Presiden Soeharto Menggugah Semangat Tahun Baru

Editor: Mahadeva

Pergantian tahun, bukan hanya penggantian angka tahun semata. Fenomenanya, mesti disikapi lebih bijak. Peristiwa pergantian tahun, yang membedakan kita sebagai manusia dengan makhluk-makhluk lainnya. Manusia diberi akal dan naluri keingintahuan besar, yang membuat kita bisa merenungkan alam semesta di sekitar kita. Seperti di antaranya pola edar tata surya, hingga terciptanya kalender atau almanak.
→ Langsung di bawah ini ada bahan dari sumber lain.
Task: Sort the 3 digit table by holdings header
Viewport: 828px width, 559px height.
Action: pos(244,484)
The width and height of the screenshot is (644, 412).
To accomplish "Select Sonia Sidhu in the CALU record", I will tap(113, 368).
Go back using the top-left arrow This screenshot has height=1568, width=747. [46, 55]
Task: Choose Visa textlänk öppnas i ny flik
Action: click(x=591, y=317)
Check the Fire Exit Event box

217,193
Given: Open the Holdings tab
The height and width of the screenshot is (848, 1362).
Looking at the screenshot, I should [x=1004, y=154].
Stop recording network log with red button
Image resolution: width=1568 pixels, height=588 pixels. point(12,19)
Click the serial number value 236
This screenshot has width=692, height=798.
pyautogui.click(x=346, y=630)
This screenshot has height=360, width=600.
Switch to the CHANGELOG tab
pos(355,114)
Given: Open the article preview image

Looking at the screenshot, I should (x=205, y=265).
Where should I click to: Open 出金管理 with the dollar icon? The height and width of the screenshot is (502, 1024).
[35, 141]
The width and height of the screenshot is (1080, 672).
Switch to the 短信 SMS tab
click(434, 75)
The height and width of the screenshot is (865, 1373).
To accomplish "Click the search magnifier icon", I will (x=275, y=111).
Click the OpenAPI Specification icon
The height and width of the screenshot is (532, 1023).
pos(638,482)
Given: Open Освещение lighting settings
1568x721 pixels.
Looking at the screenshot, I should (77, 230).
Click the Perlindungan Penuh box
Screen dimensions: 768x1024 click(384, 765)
Sehingga, pergantian tahun dari 2018 ke 2019, seharusnya menjadi bahan renungan bersama.

Pada masa pemerintahan Orde Baru, Presiden Soeharto selalu melakukan pidato akhir tahun, yang dapat dijadikan bahan renungan. Terutama mengenai apa, yang telah pemerintah lakukan. Sehingga dapat membantu mewujudkan pembangunan yang lebih baik lagi.

Di 31 Desember 1992, sebagaimana dilansir dalam http://soeharto.co, mengutip buku, Presiden RI Ke II Jenderal Besar HM Soeharto dalam Berita”, Buku XIV (1992), Jakarta : Antara Pustaka Utama, 2008, Presiden Soeharto menyeru, di tahun-tahun mendatang, harus terus ditingkatkan otonomi, desentralisasi, dekonsentrasi dan deregulasi di berbagai bidang.

“Dalam pelaksanaan pemilihan umum tahun ini, harus dicegah jangan sampai timbul fanatisme golongan dalam bentuk apapun. Fanatisme golongan, akan memecah belah bangsa,” tegas Presiden Soeharto dalam pidato akhir tahunnya di 1992 tersebut.

Dalam kesempatan tersebut diingatkan, rasa persatuan dan kesatuan bangsa, tidak bisa dianggap sebagai barang jadi. Perlu pemupukan secara terus menerus, dengan penuh ketekunan dan tanggung jawab. “Perubahan-perubahan yang dilakukan, tidak membuka celah-celah rawan,” tandas Presiden Soeharto mengingatkan.

Lihat juga...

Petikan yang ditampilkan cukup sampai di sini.